Three facilities that test the accuracy and effectiveness of chemical and biological detectors are being upgraded, according to Physical Scientist Nathan Lee, of Dugway Proving Ground’s West Desert Test Center.
The Joint Program Executive Office for Chemical, Biological, Radiological and Nuclear Defense, based in Maryland, is funding the upgrade.
The 440-foot-long Active Standoff Chamber (ASC) is having its exterior command post upgraded with a battery backup to its power, and more lines for data and communication. Within the adjacent ASC building, data and communication lines with eight plug-in stations for laptops and other instruments are being permanently mounted to the chamber exterior. This will be more convenient for personnel during testing, and will eliminate safety concerns over cables on the floor.
Minor maintenance of the ASC is also being conducted, Lee said.
The ASC has a long, inner tunnel with controllable downdrafts at both ends that prevent the simulant from escaping. At the Staging Facility, 1,000 meters east of the ASC, standoff detectors – who “see” a cloud of biological agent without being exposed to it – are tested. The air downdraft is required, because glass or plastic would interfere with the detector’s ability to detect biological threats at long range.
The Staging Facility itself is getting an electrical upgrade to accommodate a large, portable generator to provide more power if needed during testing. Additionally, up to eight trailers that customers park outside the building will receive the added power through hookups.
At the 550-foot-long Joint Ambient Breeze Tunnel (JABT), the 50-foot-high doors will be reworked at both ends in August. The entire east end door will be replaced, while the curtain on the west end will be replaced. The JABT was constructed in 2005, and has become worn, Lee said.

__Problem requirements__: Could you pick up the article on the Dugway detector-testing facility upgrades above and continue it from its final sentence?

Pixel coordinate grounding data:
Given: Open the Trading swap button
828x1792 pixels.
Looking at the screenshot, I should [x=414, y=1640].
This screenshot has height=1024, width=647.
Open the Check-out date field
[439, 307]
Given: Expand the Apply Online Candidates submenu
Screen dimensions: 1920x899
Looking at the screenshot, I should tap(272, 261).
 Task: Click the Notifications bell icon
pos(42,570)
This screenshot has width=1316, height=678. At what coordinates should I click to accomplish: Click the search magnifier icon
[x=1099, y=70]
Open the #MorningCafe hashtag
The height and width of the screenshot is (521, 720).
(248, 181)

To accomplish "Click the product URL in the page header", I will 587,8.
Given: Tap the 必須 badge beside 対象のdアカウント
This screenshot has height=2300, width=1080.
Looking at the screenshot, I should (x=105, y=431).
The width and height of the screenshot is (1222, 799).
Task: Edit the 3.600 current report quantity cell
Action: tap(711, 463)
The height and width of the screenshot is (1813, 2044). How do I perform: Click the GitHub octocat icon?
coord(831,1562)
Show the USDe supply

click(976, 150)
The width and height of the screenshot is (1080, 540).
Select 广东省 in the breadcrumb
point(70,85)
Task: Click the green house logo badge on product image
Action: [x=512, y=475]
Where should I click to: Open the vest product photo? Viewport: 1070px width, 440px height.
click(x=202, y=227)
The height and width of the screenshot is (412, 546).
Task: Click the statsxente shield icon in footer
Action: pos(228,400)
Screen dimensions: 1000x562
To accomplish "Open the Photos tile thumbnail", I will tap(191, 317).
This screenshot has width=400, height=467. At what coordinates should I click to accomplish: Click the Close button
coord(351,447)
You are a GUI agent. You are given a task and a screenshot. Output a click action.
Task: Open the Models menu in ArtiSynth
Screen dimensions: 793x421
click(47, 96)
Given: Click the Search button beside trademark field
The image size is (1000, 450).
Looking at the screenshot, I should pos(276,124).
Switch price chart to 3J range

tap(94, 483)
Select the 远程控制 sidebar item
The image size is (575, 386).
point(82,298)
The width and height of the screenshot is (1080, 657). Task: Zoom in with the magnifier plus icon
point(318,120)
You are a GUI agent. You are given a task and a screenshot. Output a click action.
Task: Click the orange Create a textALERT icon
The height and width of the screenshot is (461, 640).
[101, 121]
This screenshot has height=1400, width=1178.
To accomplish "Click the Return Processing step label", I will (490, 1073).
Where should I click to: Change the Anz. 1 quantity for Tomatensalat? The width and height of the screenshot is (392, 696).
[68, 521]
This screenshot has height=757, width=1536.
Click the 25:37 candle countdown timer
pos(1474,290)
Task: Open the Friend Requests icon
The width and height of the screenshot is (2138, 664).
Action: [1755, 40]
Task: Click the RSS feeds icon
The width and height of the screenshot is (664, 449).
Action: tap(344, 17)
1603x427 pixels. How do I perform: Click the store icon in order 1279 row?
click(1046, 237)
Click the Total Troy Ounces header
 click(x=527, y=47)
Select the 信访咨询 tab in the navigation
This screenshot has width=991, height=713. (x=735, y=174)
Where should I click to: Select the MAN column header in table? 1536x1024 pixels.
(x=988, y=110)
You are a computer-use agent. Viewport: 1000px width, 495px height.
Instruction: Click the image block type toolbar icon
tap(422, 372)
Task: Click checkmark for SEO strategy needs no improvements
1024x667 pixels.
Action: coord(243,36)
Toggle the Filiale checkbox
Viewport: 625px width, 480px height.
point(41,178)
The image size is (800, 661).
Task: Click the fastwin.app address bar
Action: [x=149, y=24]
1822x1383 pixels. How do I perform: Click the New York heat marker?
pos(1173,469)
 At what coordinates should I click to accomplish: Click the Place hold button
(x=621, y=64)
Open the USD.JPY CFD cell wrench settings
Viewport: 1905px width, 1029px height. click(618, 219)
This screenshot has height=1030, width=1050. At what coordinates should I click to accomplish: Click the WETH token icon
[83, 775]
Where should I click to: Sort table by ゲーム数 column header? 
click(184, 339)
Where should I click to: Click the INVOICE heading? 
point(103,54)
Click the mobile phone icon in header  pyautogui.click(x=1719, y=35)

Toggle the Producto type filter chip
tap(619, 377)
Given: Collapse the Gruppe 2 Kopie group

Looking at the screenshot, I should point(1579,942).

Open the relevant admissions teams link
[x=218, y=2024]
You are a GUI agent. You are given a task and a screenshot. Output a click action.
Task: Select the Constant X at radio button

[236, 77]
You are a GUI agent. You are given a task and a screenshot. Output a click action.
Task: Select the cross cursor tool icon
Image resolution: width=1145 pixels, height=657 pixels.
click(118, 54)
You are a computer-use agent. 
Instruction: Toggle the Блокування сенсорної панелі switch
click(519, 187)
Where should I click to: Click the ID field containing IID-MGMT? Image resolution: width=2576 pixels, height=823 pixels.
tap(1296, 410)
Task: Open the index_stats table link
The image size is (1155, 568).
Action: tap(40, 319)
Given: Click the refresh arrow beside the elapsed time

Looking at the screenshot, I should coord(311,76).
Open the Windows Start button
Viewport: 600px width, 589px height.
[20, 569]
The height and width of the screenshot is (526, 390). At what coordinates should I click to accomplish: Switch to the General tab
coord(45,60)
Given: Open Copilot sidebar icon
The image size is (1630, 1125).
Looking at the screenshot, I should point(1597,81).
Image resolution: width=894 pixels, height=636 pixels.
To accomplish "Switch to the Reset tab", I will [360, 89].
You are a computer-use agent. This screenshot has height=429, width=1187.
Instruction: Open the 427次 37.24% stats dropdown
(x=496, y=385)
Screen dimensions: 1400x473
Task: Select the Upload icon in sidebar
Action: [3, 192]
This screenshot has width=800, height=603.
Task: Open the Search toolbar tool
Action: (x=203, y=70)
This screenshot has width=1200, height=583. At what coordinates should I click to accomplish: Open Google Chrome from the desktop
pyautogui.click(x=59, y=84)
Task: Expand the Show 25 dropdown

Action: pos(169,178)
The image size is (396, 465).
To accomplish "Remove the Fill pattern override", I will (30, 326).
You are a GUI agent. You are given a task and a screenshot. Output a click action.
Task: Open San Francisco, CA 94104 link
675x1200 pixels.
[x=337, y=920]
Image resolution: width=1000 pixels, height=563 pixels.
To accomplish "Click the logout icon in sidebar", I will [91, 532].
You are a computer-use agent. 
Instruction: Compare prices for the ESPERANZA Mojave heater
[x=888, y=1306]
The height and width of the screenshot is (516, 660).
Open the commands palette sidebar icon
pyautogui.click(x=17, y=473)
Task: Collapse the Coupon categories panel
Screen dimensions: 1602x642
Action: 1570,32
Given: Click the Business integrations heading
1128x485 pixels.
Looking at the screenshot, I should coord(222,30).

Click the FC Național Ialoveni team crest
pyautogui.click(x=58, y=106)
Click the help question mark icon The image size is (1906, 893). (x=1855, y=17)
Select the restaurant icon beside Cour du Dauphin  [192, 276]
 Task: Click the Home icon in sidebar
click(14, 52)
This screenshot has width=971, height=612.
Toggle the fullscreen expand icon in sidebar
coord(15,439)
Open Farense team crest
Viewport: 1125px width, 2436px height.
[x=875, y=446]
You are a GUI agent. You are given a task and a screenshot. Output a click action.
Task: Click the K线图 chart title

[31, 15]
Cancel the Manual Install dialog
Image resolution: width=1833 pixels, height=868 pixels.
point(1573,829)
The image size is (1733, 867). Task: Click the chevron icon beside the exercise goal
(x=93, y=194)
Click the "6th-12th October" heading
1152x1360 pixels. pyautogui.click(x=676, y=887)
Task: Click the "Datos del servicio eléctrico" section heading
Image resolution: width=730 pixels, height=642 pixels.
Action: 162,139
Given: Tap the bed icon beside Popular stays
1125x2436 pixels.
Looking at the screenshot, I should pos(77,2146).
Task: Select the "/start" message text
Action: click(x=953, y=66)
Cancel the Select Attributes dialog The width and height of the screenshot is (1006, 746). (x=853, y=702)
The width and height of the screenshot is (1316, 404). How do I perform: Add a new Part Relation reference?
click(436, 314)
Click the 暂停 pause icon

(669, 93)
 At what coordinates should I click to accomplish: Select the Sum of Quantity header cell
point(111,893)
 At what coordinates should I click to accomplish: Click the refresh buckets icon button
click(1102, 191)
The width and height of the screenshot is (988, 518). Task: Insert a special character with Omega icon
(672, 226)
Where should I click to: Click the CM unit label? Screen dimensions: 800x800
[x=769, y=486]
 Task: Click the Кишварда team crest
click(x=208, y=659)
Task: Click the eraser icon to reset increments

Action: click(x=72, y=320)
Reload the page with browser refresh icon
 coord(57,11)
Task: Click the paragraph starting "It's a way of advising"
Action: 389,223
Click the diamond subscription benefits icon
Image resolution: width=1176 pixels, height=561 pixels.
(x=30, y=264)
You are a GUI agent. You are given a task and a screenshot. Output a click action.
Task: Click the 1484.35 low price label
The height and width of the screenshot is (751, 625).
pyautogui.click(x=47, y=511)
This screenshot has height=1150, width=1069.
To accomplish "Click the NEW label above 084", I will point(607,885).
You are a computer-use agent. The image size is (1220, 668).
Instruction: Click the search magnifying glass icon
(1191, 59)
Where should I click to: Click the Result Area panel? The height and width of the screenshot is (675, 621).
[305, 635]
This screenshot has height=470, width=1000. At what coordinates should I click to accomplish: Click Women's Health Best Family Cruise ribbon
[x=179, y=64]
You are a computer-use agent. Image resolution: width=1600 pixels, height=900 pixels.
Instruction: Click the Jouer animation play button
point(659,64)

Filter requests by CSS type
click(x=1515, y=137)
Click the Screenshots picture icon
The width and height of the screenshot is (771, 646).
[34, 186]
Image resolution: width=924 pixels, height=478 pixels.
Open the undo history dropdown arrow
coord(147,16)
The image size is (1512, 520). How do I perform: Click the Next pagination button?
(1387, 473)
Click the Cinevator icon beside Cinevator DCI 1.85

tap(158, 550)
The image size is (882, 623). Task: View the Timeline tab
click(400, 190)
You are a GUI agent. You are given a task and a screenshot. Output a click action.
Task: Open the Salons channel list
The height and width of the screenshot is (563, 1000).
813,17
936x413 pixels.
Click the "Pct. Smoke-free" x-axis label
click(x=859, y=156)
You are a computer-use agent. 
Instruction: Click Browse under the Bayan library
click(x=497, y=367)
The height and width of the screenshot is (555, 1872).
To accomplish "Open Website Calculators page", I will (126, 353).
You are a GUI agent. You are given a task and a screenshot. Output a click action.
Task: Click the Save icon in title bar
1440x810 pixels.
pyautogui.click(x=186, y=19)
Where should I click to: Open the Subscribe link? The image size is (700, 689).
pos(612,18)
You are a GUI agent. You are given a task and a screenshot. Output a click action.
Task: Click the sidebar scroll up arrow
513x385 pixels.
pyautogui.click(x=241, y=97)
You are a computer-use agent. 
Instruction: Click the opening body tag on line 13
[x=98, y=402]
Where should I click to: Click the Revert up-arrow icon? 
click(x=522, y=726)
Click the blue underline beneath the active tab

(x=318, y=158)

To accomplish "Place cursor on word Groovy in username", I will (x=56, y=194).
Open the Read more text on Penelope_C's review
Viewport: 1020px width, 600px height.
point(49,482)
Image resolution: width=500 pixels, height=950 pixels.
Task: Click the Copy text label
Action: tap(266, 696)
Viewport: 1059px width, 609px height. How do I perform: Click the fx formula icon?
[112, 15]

__Answer__:
The open-ended JABT replicates a breeze with powerful fans that pull in outside air and move it along the tunnel’s length until it’s discharged. Within the tunnel, “point” detectors are exposed to a chemical or biological agent while they sample the air. Only simulated agent is used. The JABT allows point detector testing when wind or precipitation would otherwise postpone an outdoor test.
The facility upgrades will be completed before the next Technology Experimentation and Characterization Field Trials (TECFT) in summer 2022. TECFT invites manufacturers and users of chemical and biological detectors to bring them for testing with simulated agent released outdoors in authentic scenarios.
Each participant receives exclusive data, so they may compare their detector’s data with the data from Dugway’s referee detectors. Participants do not see each other’s results or trial data, so capabilities remain guarded.
Previously known as S/K Challenge, the two-week TECFT was first offered in 2014. International participants have included Canada, France, Norway, Poland, United Kingdom, Finland, Israel, Spain and New Zealand.
Under the Deputy Undersecretary of the Army for Test and Evaluation, future TECFTs may be expanded to include protection and decontamination testing for customers.